Suddenly a shout came from behind: ‘The emperor is coming! The emperor!’ The officers ran about supplicating us to gather in the ranks: no one listened to them.
The emperor came and ordered to retreat once more—‘Turn round!’ the words of command resounded. ‘The emperor is behind us, please turn round,’ the officers whispered; but the battalion hardly took any notice of the command, and none whatever of the presence of the emperor. Happily, Alexander II. was no fanatic of militarism, and, after having said a few words to cheer us with a promise of rest, he galloped off.
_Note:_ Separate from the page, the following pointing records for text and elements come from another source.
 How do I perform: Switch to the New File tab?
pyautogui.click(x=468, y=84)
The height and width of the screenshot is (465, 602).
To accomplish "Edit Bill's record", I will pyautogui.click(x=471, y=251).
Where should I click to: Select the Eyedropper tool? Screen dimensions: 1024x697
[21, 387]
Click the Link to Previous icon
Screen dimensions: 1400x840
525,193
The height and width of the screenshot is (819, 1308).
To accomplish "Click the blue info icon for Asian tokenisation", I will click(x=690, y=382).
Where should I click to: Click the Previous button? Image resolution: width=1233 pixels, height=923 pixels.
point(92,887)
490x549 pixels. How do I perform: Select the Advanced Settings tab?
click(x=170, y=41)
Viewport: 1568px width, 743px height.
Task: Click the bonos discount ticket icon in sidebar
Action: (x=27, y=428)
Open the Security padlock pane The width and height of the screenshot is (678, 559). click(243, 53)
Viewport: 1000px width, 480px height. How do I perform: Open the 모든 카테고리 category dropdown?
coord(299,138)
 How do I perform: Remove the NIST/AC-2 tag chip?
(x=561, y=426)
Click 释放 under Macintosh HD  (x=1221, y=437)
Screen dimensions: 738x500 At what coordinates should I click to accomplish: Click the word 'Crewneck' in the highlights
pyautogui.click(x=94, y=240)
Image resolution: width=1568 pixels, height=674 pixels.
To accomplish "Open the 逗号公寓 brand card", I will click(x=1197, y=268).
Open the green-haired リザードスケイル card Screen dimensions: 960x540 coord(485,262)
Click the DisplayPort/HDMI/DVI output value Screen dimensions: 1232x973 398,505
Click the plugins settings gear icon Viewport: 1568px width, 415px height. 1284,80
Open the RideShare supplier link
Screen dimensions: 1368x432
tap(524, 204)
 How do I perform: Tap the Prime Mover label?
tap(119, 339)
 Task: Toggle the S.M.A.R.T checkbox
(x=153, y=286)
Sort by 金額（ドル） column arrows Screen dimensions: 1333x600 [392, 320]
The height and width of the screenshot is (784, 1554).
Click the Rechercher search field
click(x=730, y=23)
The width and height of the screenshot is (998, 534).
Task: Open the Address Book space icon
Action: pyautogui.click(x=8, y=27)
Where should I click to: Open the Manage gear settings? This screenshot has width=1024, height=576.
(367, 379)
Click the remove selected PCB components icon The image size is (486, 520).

I understood then how much depends in warfare upon the state of mind of the troops, and how little can be done by mere discipline when more than an average effort is required from the soldiers. What can discipline do when tired troops have to make a supreme effort to reach the field of battle at a given hour? It is absolutely powerless. Only enthusiasm and confidence can at such moments induce the soldiers to do ‘the impossible’—and it is the impossible that continually must be accomplished to secure success. How often, later on in Siberia, I recalled to memory that object lesson when we also had to do the impossible during our scientific expeditions!
Comparatively little of our time was, however, given during our stay in the camp to military drill and manœuvres. A good deal of it was given to practical exercises in surveys and fortification. After a few preliminary exercises we were given a reflecting compass and told: ‘Go and make a plan of, say, this lake or those roads, or that park, measuring the angles with the compass and the distances with your pace.’ And early in the morning, after a hurriedly swallowed breakfast, the boy would fill his spacious military pockets with slices of rye bread, and would go out for four or five hours every day in the parks, miles away, mapping with his compass and paces the beautiful shady roads, the rivulets, and the lakes. His work was later on compared with accurate maps, and prizes in optical and drawing instruments at the boy’s choice were awarded. For me these surveys were a deep source of enjoyment. That independent work, that isolation under the centuries-old trees, that life of the forest which I could enjoy undisturbed, while there was at the same time the interest in the work—all these left deep traces in my mind; and if I later on became an explorer of Siberia and several of my comrades became explorers in Central Asia, the ground for it was prepared in these surveys.
And finally, in the last form, parties of four boys were taken every second day to some villages at a considerable distance from the camp, and there they had to make a detailed survey of several square miles with the aid of the surveyor’s table and a telescopic ruler. Officers of the General Staff came from time to time to verify their work and to advise them. This life amidst the peasants in the villages had the best effect upon the intellectual and moral development of many boys.
At the same time, exercises were made in the construction of natural-sized cross-sections of fortifications. We were taken out by an officer in the open field, and there we had to make the cross-sections of a bastion, or of a bridge head, nailing poles and battens together in exactly the same way as railway engineers do in tracing a railway. When it came to embrasures and barbettes, we had to calculate a great deal to obtain the inclinations of the different planes, and after that geometry in the space ceased to be difficult to understand.
We delighted in such work, and once, in town, finding in our garden a heap of clay and gravel, we at once began to build a real fortification on a reduced scale, with well-calculated straight and oblique embrasures and barbettes. All was done very neatly, and our ambition now was to obtain some planks for making the platforms for the guns, and to place upon them the model guns which we had in our class-rooms.
But, alas, our trousers wore an alarming aspect. ‘What are you doing there?’ our captain exclaimed. ‘Look at yourselves! You look like navvies’ (that was exactly what we were proud of). ‘What if the Grand Duke comes and finds you in such a state!’
‘We will show him our fortifications and ask him to get us tools and boards for the platforms.’
All protests were vain. A dozen workers were sent next day to cart away our beautiful work, as if it were a mere heap of mud!